I’ve noticed a few people have stumbled on this blog or the arachnolingua front page – thanks for having a look.  Meanwhile, I work towards finishing the gaps in the workflow so I can start sharing the wealth of spider behavior I’ve collected (and don’t worry, other arachnids will be represented as well).



Assertions, participants, and other artifacts

I’ve been quiet for over a month now, though not inactive with Arachnolingua.  I spent the first couple of weeks working through the forms chapter in the web2py book which was helpful both in the context of Arachadmin as well as a couple of issues that came up with the day job.  This was all in support of making a reasonably useful page for entering assertions, which are the primary records for generating behavior instances in arachnolingua.  Along with the web2py review, there was a fair amount of database redesign as I worked through the relation between participants (animals, their parts, and environmental substrates).  Participants might be individuals or quantified (e.g., some Habronattus californicus, portion of substance granite).  While animal and term terms come easily from existing taxonomy and anatomy ontologies, environmental participants will require pulling terms from one or more environment related ontologies.  Since it looks like I have an invite to the next Phenotype RCN in February, which will focus on environment, I should have an opportunity to size up the options.

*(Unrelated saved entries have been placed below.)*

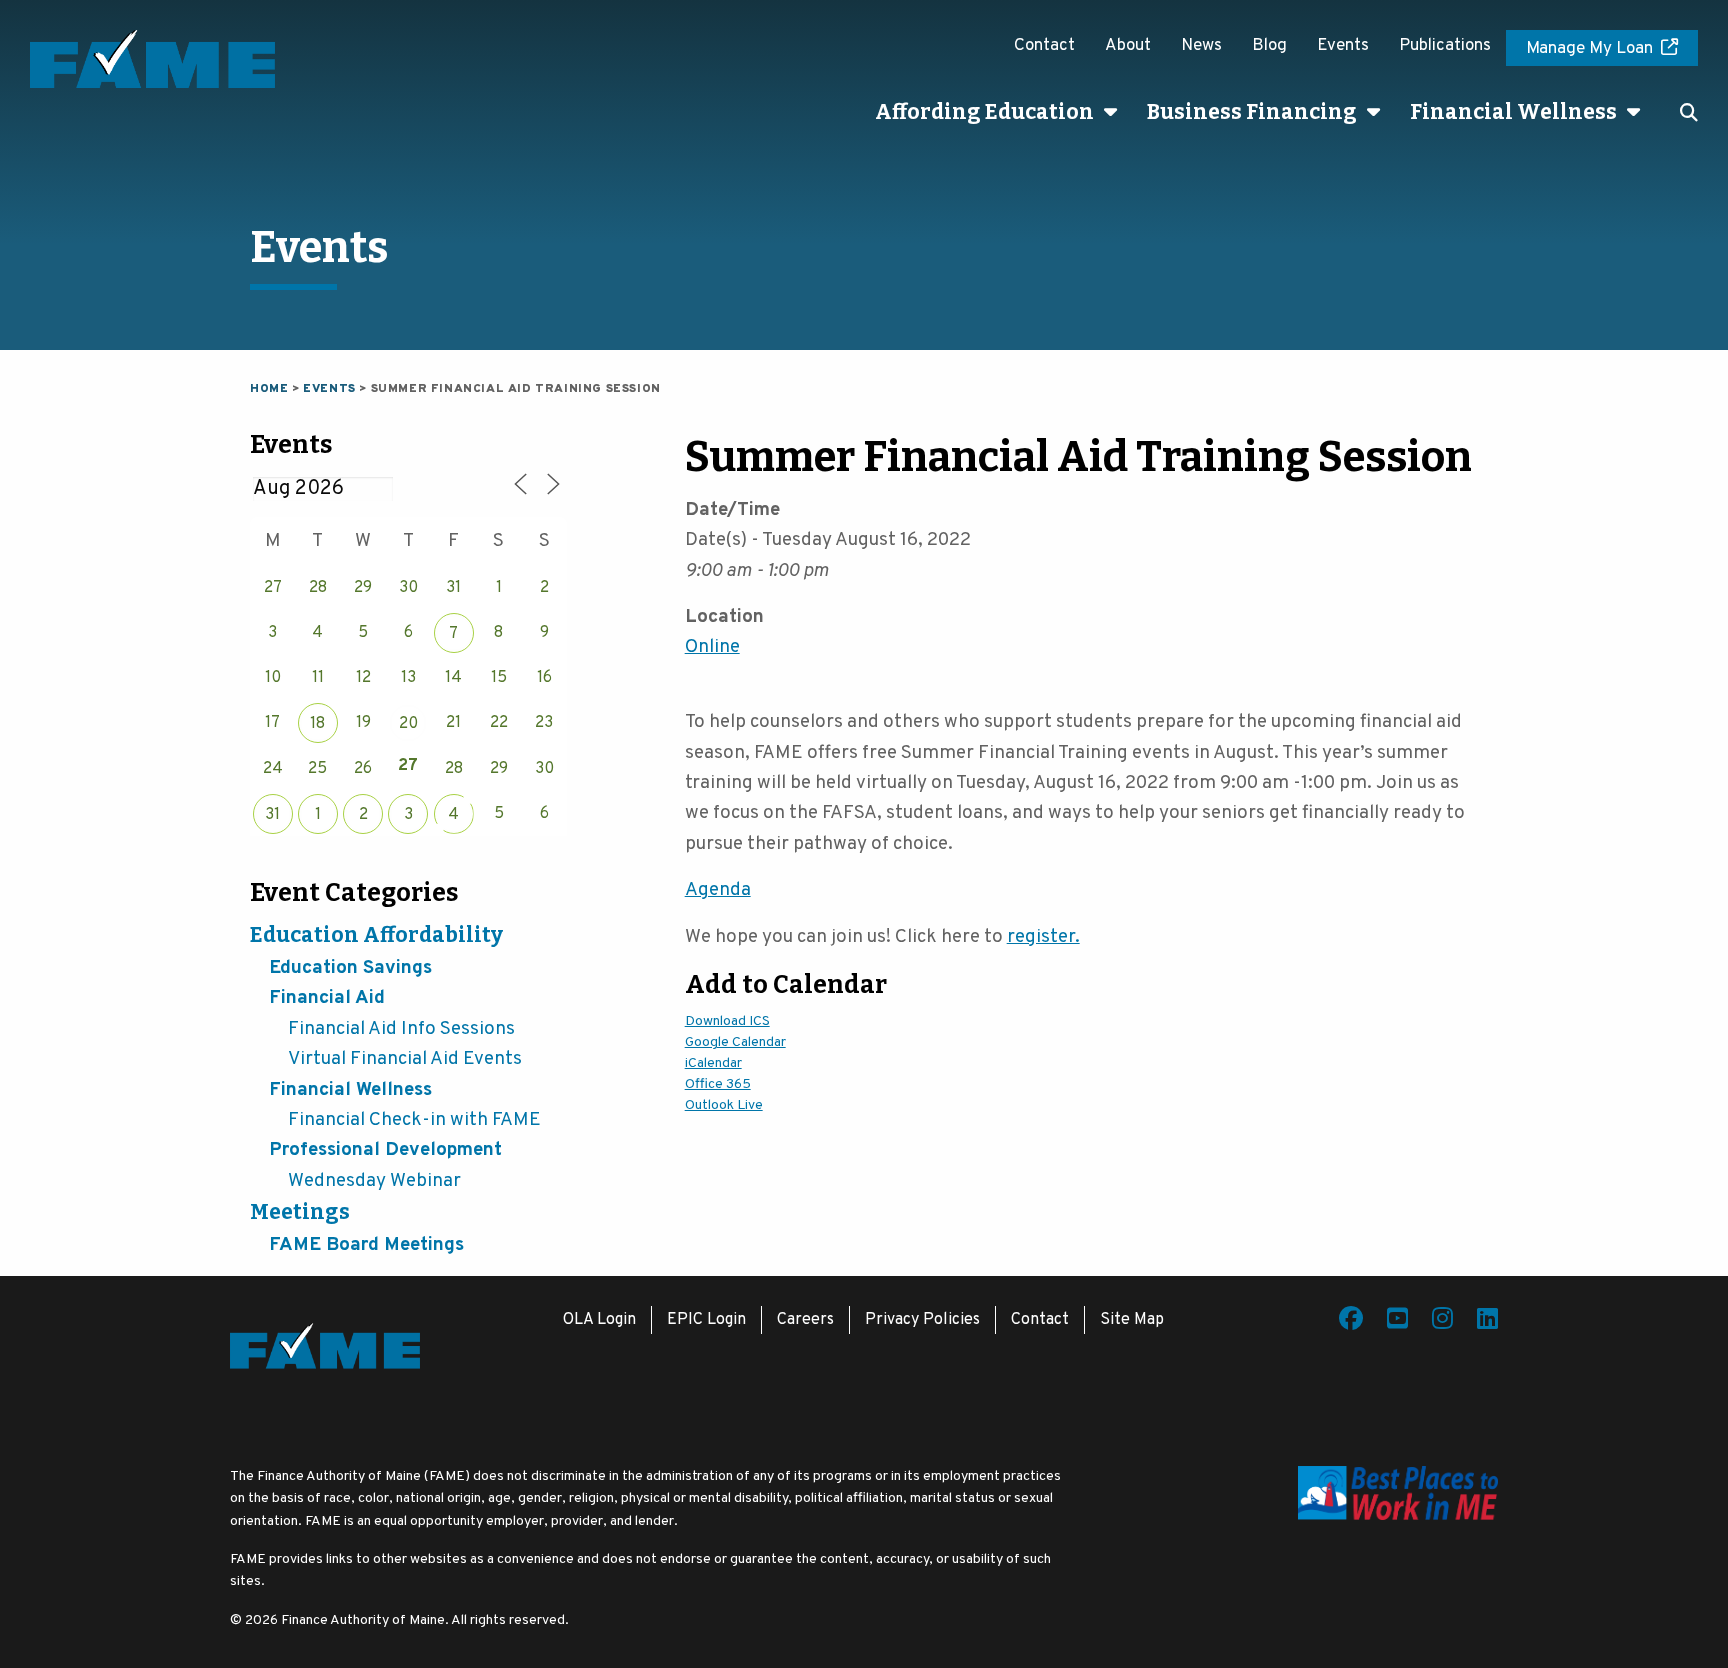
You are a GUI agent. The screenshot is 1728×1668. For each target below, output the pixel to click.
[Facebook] (1351, 1322)
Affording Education (984, 112)
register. (1043, 937)
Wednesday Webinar (374, 1181)
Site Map (1132, 1320)
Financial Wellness (1513, 112)
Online (712, 647)
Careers (805, 1320)
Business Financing (1252, 112)
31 (272, 815)
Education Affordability (376, 935)
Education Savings (350, 968)
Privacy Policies (922, 1320)
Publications (1445, 46)
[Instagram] (1442, 1322)
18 (317, 724)
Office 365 (718, 1084)
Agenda (718, 890)
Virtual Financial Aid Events (405, 1059)
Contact (1044, 46)
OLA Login (599, 1320)
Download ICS (727, 1021)
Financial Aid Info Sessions (401, 1029)
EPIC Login (706, 1320)
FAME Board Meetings (366, 1245)
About (1128, 46)
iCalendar (713, 1063)
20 (408, 724)
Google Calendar (735, 1042)
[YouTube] (1397, 1322)
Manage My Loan (1589, 49)
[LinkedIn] (1487, 1322)
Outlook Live (724, 1105)
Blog (1269, 46)
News (1201, 46)
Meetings (300, 1212)
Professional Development (385, 1150)
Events (1343, 46)
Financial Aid (327, 998)
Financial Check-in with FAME (414, 1120)
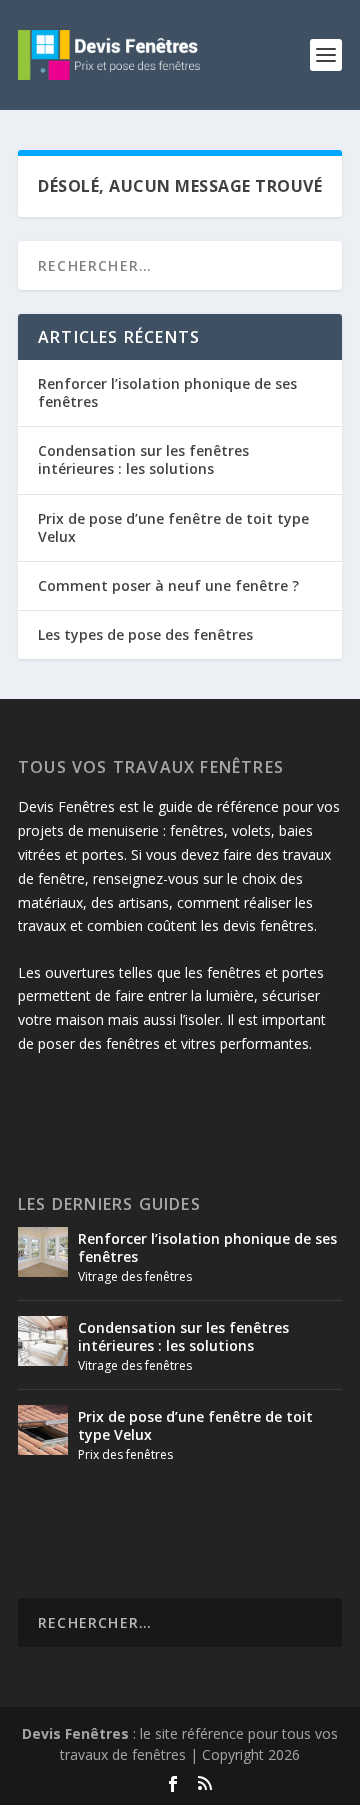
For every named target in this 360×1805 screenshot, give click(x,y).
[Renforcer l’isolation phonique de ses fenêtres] (43, 1252)
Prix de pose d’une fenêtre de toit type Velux (173, 527)
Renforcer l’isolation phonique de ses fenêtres (167, 392)
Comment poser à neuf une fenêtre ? (168, 585)
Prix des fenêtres (125, 1454)
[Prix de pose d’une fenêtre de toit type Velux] (43, 1430)
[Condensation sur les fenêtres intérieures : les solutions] (43, 1341)
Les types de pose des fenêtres (145, 634)
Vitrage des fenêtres (135, 1276)
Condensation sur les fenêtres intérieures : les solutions (143, 459)
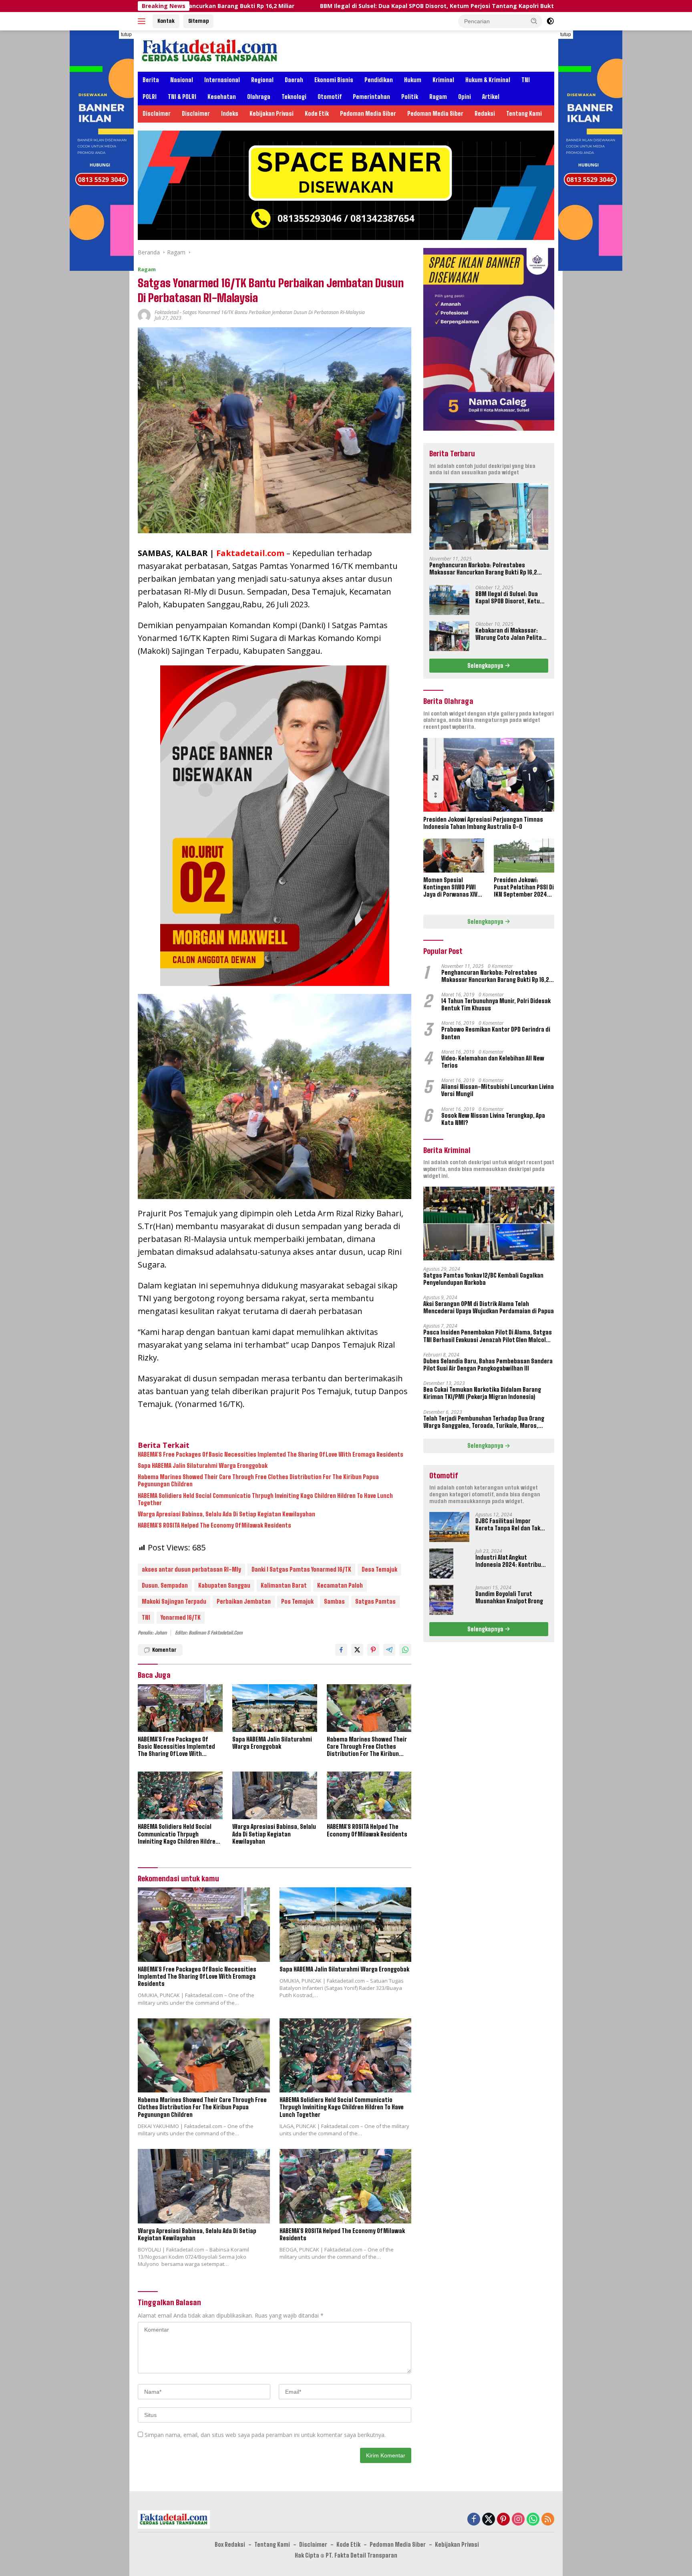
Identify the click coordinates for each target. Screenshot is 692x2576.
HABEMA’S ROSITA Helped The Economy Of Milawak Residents (214, 1525)
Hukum (412, 80)
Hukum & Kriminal (487, 80)
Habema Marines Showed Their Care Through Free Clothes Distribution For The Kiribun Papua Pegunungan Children (258, 1480)
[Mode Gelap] (550, 21)
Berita (151, 80)
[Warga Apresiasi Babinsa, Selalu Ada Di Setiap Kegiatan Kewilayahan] (274, 1795)
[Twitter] (488, 2520)
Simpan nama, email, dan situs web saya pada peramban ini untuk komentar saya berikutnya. (265, 2435)
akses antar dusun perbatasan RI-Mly (191, 1569)
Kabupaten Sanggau (224, 1585)
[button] (534, 20)
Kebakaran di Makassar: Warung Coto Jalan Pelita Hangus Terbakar (550, 6)
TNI (525, 80)
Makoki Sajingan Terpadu (174, 1601)
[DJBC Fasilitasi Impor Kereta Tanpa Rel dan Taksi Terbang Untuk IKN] (449, 1527)
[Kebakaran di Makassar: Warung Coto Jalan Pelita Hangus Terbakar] (449, 636)
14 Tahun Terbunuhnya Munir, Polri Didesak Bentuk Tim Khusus (496, 1005)
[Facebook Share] (341, 1650)
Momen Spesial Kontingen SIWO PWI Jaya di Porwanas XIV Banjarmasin (450, 888)
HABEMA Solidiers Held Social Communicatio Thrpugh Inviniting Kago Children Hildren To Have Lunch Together (265, 1499)
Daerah (294, 80)
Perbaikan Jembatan (244, 1601)
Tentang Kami (524, 113)
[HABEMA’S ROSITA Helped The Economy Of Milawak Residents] (369, 1795)
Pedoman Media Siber (368, 113)
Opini (464, 96)
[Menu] (143, 21)
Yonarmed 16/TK (181, 1617)
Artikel (490, 96)
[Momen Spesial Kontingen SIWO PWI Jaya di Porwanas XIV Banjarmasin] (453, 856)
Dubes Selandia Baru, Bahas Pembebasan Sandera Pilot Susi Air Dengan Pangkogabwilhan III (488, 1365)
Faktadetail (167, 312)
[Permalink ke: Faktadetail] (144, 314)
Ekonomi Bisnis (333, 80)
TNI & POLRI (182, 96)
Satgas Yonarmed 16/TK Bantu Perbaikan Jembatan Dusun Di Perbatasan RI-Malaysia (274, 312)
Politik (409, 96)
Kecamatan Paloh (340, 1585)
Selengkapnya (486, 665)
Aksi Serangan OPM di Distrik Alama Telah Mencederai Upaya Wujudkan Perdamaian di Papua (488, 1307)
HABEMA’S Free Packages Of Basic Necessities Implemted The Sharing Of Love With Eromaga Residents (270, 1454)
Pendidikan (378, 80)
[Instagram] (518, 2520)
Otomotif (330, 96)
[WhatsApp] (533, 2520)
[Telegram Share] (389, 1650)
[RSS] (547, 2520)
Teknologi (294, 96)
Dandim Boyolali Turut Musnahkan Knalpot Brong (509, 1597)
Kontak (166, 21)
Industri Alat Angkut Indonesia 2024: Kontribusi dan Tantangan (510, 1561)
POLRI (150, 96)
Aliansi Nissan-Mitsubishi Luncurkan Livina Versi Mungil (497, 1090)
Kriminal (443, 80)
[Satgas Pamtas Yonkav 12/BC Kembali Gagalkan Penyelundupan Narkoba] (488, 1223)
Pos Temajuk (297, 1601)
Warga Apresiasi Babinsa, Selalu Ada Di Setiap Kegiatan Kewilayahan (226, 1514)
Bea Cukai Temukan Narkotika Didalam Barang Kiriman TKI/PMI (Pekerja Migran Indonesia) (482, 1393)
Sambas (334, 1601)
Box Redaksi (230, 2544)
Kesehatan (221, 96)
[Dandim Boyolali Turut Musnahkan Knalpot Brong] (441, 1600)
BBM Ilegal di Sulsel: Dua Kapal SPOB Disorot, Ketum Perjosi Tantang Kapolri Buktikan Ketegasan (286, 6)
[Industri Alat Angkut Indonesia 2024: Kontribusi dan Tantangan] (441, 1563)
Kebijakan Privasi (271, 113)
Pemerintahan (371, 96)
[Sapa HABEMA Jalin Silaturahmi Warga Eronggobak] (274, 1708)
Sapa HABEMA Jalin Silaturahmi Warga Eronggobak (203, 1465)
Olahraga (258, 96)
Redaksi (485, 113)
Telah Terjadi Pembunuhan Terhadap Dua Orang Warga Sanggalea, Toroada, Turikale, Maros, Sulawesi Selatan (483, 1422)
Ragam (438, 96)
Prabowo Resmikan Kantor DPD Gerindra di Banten (495, 1033)
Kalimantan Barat (284, 1585)
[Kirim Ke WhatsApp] (405, 1650)
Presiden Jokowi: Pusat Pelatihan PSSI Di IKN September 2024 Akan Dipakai (524, 888)
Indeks (229, 113)
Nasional (181, 80)
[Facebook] (473, 2520)
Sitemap (198, 21)
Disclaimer (157, 113)
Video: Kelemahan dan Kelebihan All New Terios (492, 1062)
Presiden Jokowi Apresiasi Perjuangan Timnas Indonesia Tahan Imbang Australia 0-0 (483, 823)
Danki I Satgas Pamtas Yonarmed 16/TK (301, 1569)
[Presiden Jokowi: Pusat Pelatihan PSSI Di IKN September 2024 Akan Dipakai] (524, 856)
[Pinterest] (503, 2520)
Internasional (222, 80)
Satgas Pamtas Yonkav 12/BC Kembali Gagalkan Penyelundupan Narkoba (483, 1279)
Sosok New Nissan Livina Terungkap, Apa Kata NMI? (493, 1119)
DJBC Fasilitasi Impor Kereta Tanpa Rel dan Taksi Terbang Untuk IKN (510, 1525)
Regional (262, 80)
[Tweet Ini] (357, 1650)
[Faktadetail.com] (210, 50)
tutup (126, 34)
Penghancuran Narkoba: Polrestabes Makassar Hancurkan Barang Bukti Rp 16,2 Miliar (483, 568)
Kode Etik (317, 113)
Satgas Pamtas (375, 1601)
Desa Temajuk (379, 1569)
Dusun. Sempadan (165, 1585)
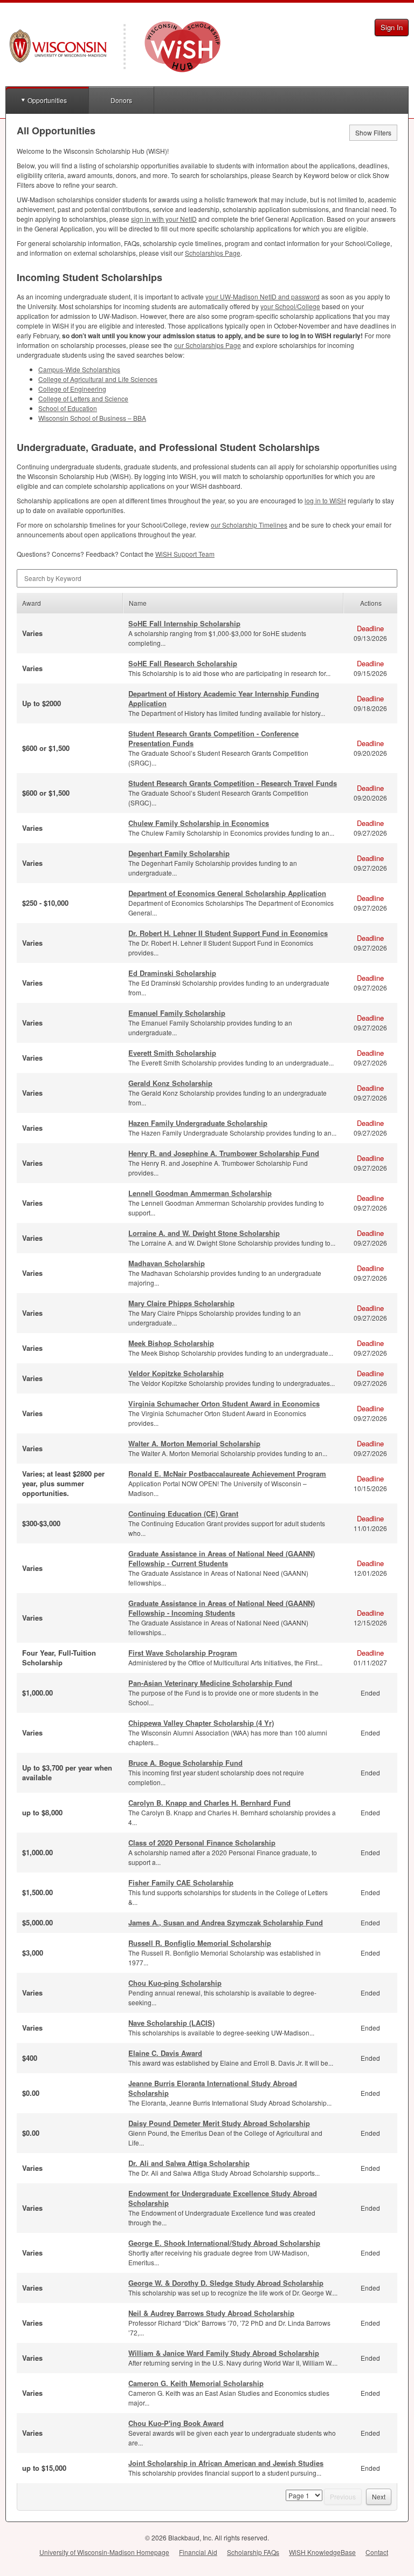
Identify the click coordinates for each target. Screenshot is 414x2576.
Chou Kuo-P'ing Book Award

Once I had a basic version of the assertion page up (no screenshots yet, it’s very much a work in progress), I started realizing just how long the drop down list for taxa would be.  I’ve not doing anything fancy with text completion (haven’t had any success with the text completion widget in web2py), so making taxon selection more manageable has focused on reducing the length of the list by filtering out irrelevant terms.  NCBI taxonomy, as anyone who has worked with term exports knows, contains, in addition to Linnean terms, identifiers for incompletely identified samples (e.g., Lycosidae sp.) which will often include lab identifiers.  Since these deposits are very unlikely to form the basis of any behavior observations, I’ve implemented filtering, currently just removing any children of nodes with labels of the form ‘unclassified x’.  This does not remove all the problem terms, the messier stage of filtering out terms by regex matching against labels will wait for another day.